Exercise directions:
Look for "computer" in the records and copy every line that has it.

[Collected data entries]
§ §

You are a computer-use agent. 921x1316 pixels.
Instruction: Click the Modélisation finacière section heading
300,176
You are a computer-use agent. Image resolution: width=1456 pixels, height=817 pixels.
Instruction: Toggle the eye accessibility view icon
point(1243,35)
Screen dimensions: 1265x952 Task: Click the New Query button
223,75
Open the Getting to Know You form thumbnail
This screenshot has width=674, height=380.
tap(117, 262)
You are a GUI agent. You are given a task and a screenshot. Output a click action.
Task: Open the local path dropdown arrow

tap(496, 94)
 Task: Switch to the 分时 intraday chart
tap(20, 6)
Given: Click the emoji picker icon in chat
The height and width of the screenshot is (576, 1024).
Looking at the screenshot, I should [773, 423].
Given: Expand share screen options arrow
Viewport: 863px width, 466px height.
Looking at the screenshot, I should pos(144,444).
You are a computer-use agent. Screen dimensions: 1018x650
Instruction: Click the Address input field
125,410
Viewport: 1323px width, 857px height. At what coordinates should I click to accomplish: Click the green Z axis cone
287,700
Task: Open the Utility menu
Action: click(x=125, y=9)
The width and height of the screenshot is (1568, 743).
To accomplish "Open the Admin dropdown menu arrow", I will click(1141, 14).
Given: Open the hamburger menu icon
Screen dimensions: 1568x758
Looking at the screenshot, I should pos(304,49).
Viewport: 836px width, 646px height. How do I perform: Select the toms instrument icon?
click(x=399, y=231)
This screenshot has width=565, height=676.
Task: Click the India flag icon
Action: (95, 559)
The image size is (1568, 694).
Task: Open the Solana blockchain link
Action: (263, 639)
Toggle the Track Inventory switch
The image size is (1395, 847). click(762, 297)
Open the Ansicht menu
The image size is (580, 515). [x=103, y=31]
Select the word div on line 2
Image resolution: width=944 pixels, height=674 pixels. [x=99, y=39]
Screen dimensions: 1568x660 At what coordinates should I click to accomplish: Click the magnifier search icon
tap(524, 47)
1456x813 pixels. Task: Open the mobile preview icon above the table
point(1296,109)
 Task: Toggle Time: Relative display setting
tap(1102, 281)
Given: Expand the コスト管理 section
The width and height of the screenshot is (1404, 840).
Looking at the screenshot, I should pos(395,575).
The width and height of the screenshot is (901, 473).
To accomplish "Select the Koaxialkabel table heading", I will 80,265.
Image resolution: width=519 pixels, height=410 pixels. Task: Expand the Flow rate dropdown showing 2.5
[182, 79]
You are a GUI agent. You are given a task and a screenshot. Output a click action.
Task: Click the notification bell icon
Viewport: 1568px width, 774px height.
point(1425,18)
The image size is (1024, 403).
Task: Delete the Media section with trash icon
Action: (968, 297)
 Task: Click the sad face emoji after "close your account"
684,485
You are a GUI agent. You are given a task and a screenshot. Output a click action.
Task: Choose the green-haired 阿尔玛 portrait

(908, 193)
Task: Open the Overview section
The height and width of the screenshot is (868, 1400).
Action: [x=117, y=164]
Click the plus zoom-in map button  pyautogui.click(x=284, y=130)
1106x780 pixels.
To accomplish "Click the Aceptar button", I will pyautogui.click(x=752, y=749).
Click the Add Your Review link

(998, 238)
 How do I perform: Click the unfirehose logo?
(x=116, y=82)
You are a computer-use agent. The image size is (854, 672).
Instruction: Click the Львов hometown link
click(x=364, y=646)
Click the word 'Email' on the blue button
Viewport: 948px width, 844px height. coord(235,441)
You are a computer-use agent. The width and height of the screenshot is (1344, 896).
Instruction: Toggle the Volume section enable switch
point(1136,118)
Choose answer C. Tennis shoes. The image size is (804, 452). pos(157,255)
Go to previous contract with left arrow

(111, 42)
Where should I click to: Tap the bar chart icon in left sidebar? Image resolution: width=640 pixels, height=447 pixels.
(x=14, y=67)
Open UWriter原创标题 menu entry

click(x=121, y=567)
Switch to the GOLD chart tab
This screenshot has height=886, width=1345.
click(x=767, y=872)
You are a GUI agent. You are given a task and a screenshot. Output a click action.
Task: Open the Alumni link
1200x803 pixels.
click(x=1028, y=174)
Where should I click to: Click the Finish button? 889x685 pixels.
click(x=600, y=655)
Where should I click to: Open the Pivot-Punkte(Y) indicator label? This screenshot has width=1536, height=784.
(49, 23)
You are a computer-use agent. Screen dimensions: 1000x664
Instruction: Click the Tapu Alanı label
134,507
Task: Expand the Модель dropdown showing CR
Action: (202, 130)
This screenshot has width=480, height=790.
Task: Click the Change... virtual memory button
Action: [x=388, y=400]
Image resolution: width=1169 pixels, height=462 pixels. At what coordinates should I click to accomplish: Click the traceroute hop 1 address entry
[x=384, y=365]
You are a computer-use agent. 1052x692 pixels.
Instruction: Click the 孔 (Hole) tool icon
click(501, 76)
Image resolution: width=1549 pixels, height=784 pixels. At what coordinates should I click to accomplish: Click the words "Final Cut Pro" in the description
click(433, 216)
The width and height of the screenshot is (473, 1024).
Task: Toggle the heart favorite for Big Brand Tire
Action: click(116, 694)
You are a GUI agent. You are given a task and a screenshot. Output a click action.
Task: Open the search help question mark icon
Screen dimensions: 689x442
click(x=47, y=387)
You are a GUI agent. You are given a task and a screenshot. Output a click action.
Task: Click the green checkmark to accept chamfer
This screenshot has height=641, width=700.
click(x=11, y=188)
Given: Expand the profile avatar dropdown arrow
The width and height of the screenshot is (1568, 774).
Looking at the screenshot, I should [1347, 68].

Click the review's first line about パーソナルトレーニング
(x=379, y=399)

§ §

Result of this task:
You are a computer-use agent. 921x1316 pixels.
You are a computer-use agent. Image resolution: width=1456 pixels, height=817 pixels.
You are a computer-use agent. Screen dimensions: 1018x650
You are a computer-use agent. The image size is (854, 672).
You are a computer-use agent. The width and height of the screenshot is (1344, 896).
You are a computer-use agent. Screen dimensions: 1000x664
You are a computer-use agent. 1052x692 pixels.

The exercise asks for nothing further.